Santiago de Chile, 11 mayo, batalladeideas.com.- Esta nueva variedad de arroz denominada «Jaspe» no es un transgénico, sino el fruto del cruce de una semilla chilena con otra de origen ruso, la cual tolera mucho mejor los climas extremos.
En las tierras del sur de Chile, cada vez más afectadas por la sequía, una nueva variedad de arroz promete revolucionar su producción: con menor cantidad de agua, soporta condiciones climáticas más severas sin reducir su rendimiento.
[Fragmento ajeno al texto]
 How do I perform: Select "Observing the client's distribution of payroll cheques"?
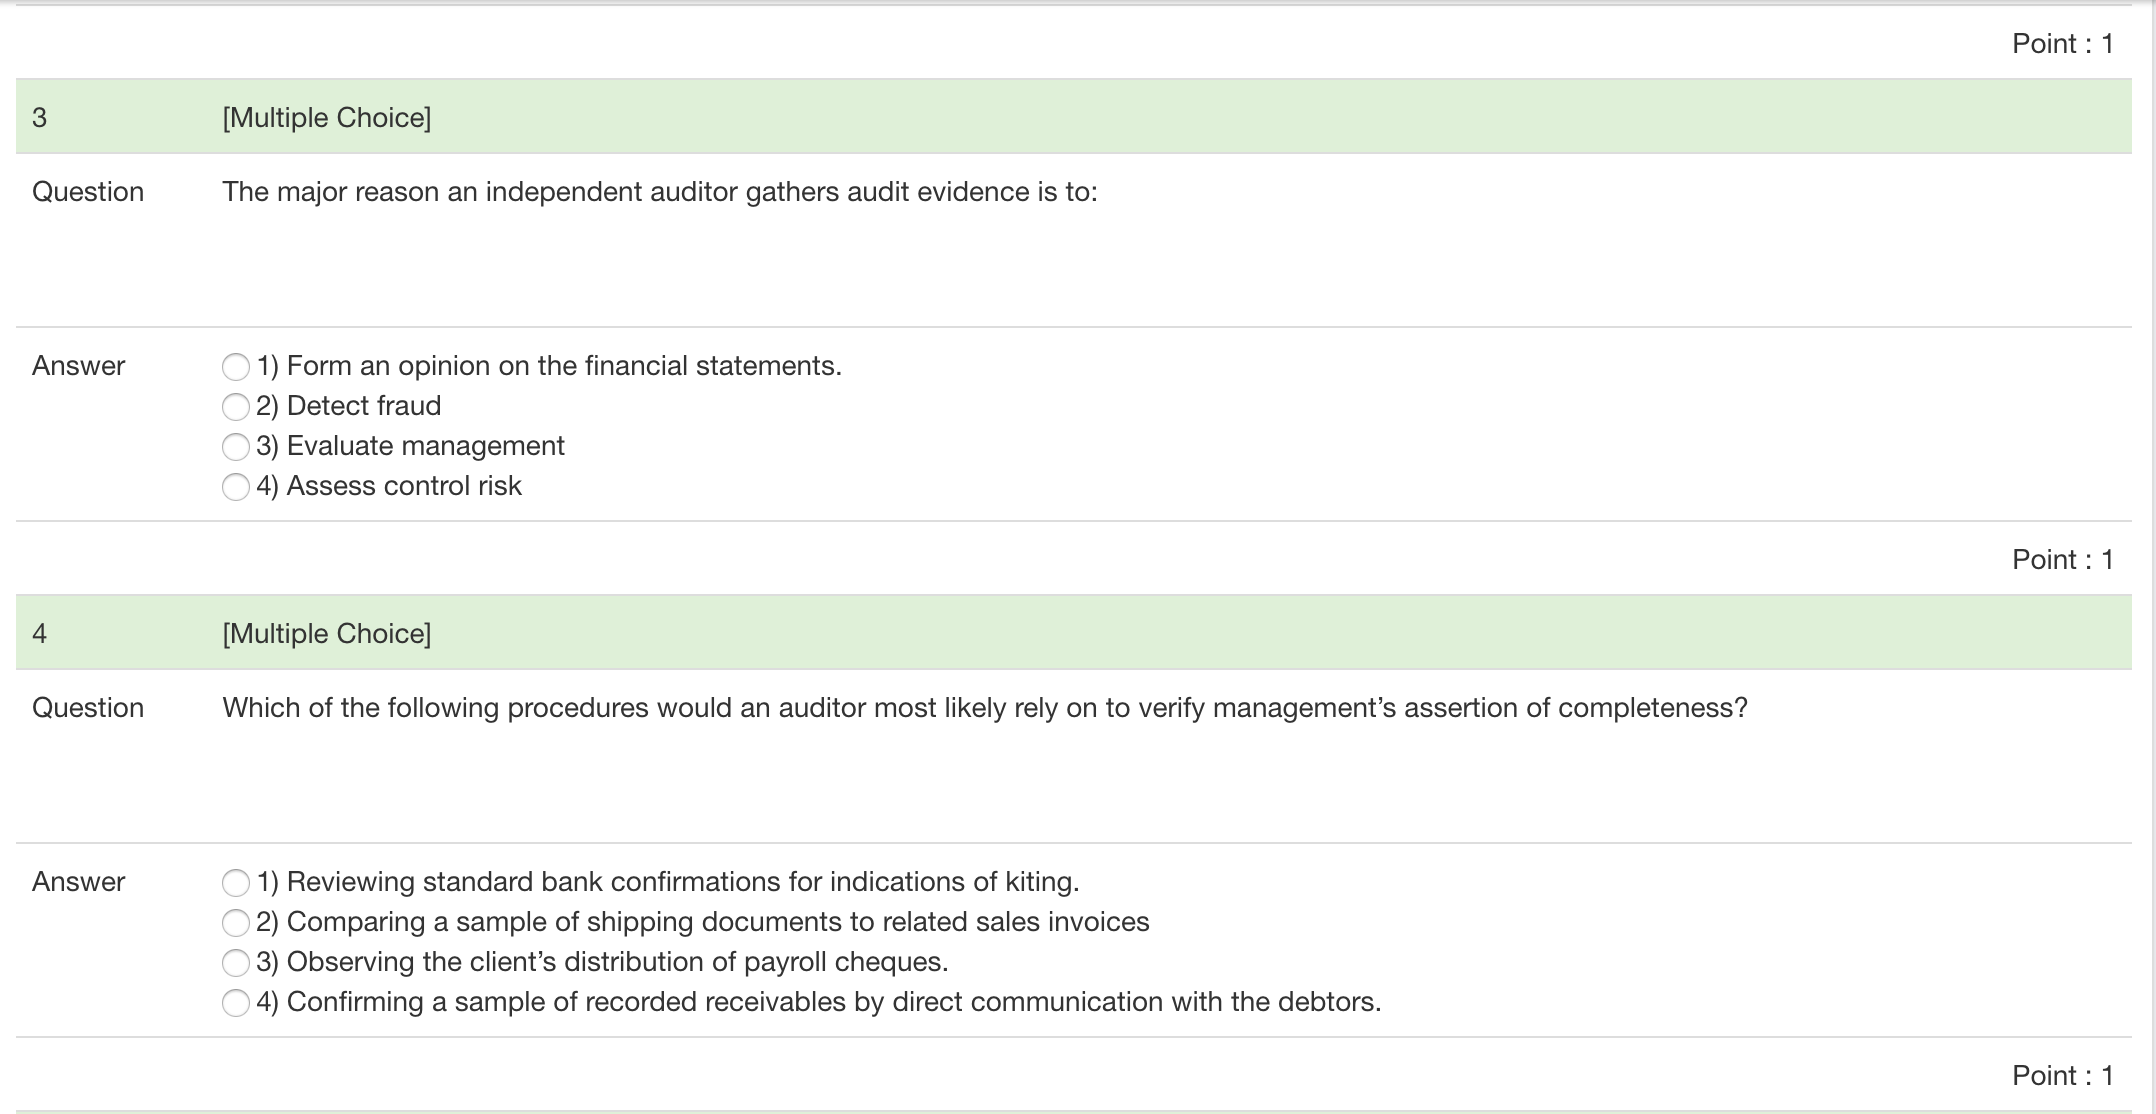point(236,963)
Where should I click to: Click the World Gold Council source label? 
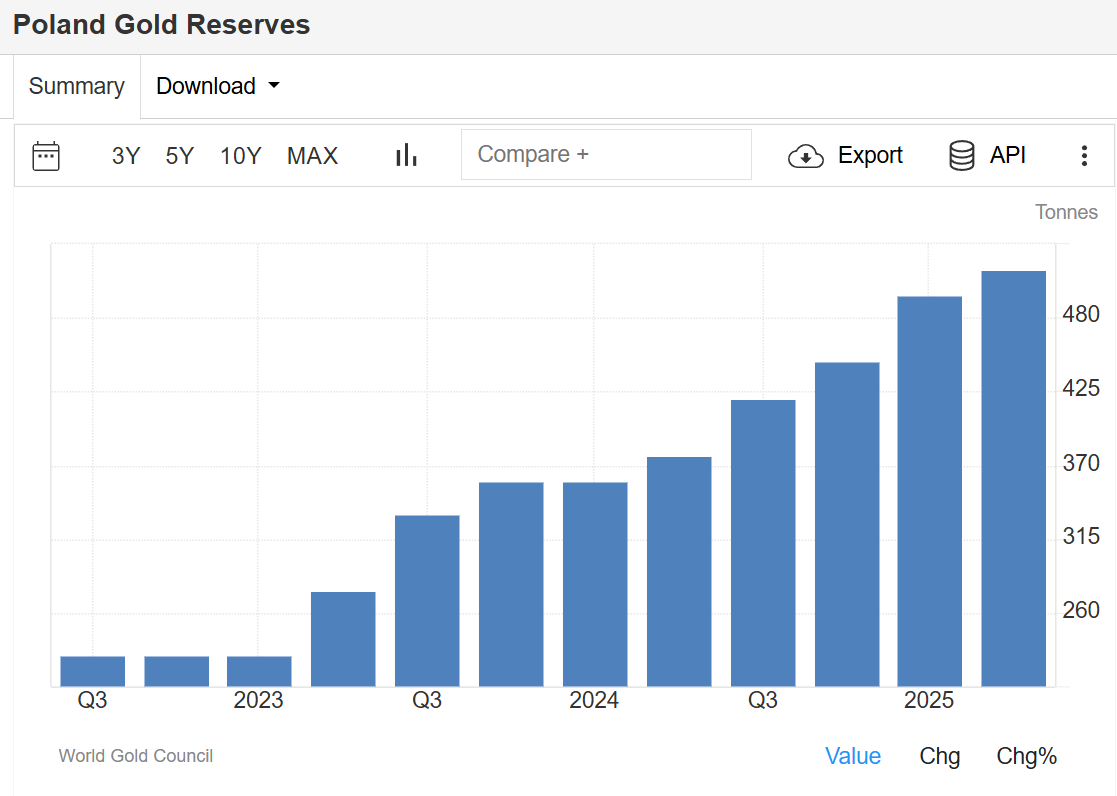click(x=136, y=756)
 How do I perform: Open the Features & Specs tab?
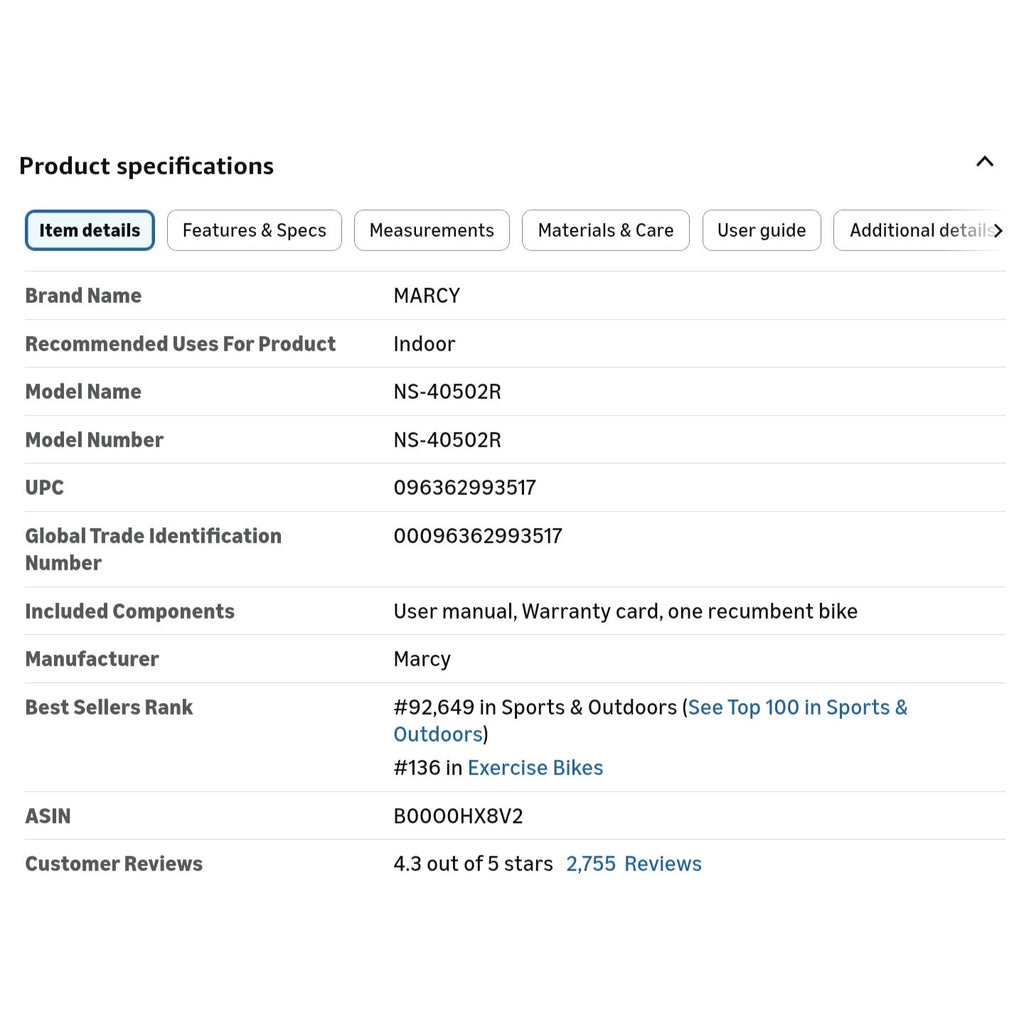pyautogui.click(x=254, y=231)
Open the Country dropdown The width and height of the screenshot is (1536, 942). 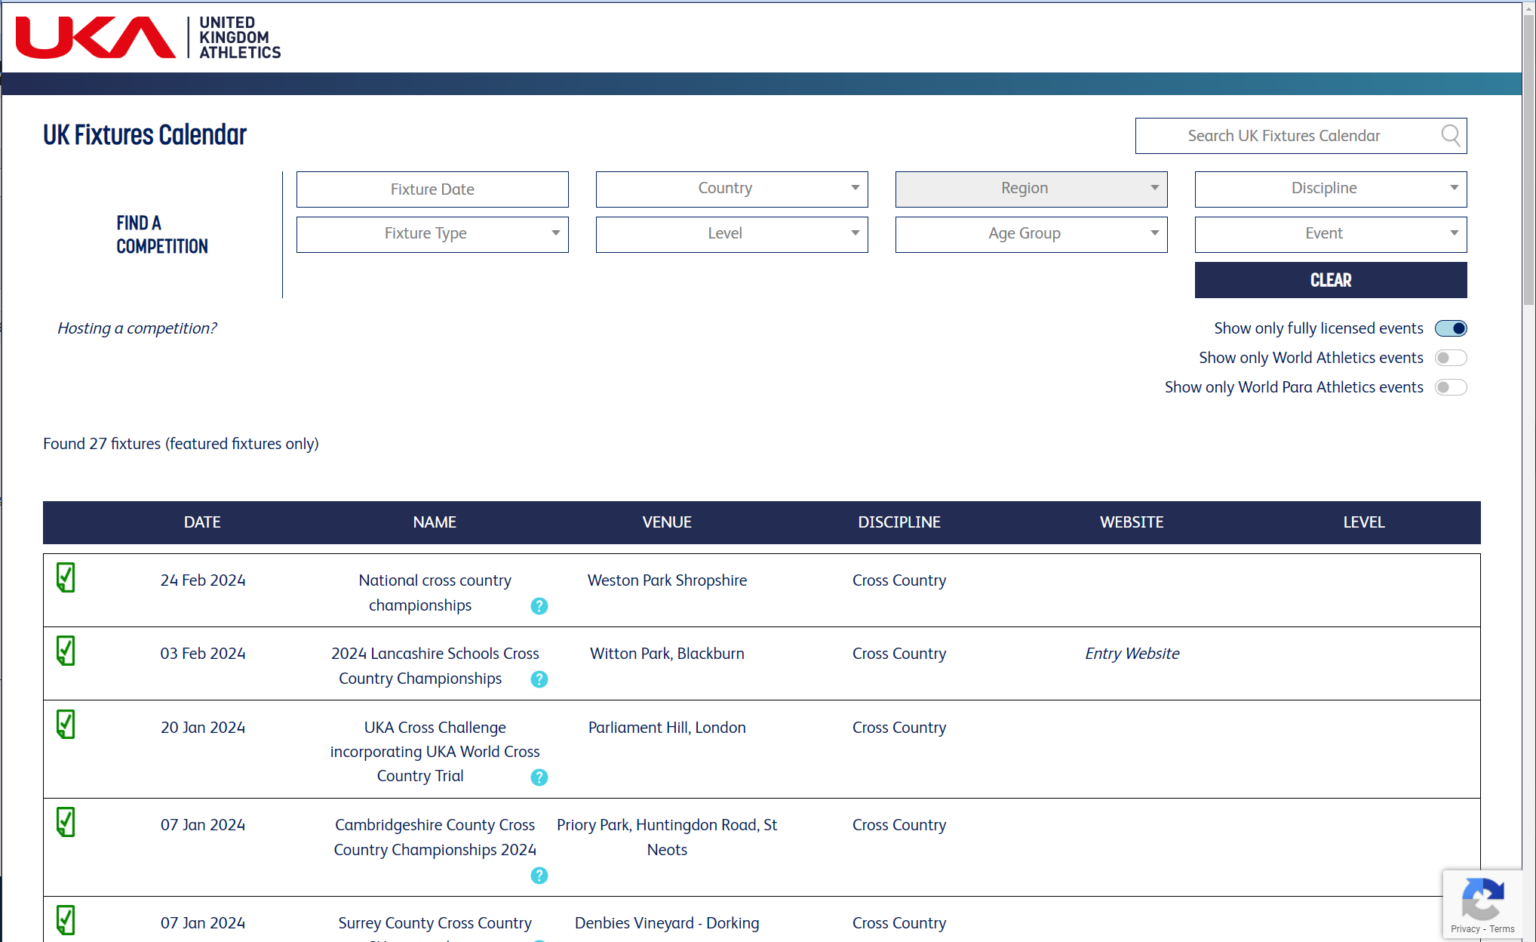pos(731,189)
A lo largo de milenios, los seres humanos han inundado los arrozales para erradicar las malas hierbas y prevenir plagas, sin embargo, la falta de agua ha fomentado una búsqueda de nuevas metodologías para producir el alimento más consumido a nivel mundial.
En la localidad de Ñiquen, en la región del Ñuble, situada a 400 kilómetros al sur de Santiago, el ingeniero agrónomo Javier Muñoz, de 25 años, solo experimentó la inundación de los terrenos destinados al cultivo del cereal.
Sin embargo, gracias a una investigación científica llevada a cabo en sus tierras, consiguió disminuir a la mitad el uso de agua y conservar una producción comparable.
«El cultivo de arroz ha sido tradicionalmente inundado; conseguir realizar un cambio tan significativo es histórico», comenta a la AFP.
La técnica fue creada por la científica chilena Karla Cordero, del Instituto de Investigaciones Agropecuarias (INIA). Motivada por la sequía que afecta a Chile desde hace 15 años, vinculada al cambio climático según las autoridades, Cordero desarrolló un arroz más resistente.
Esta nueva variedad, denominada «Jaspe», no es un transgénico, sino el producto del cruce entre una semilla chilena y otra de origen ruso, que soporta mejor climas extremos.
Cordero plantó la nueva semilla utilizando el Sistema de Intensificación del Cultivo de Arroz (SRI), creado en 1983 en Madagascar por un clérigo francés.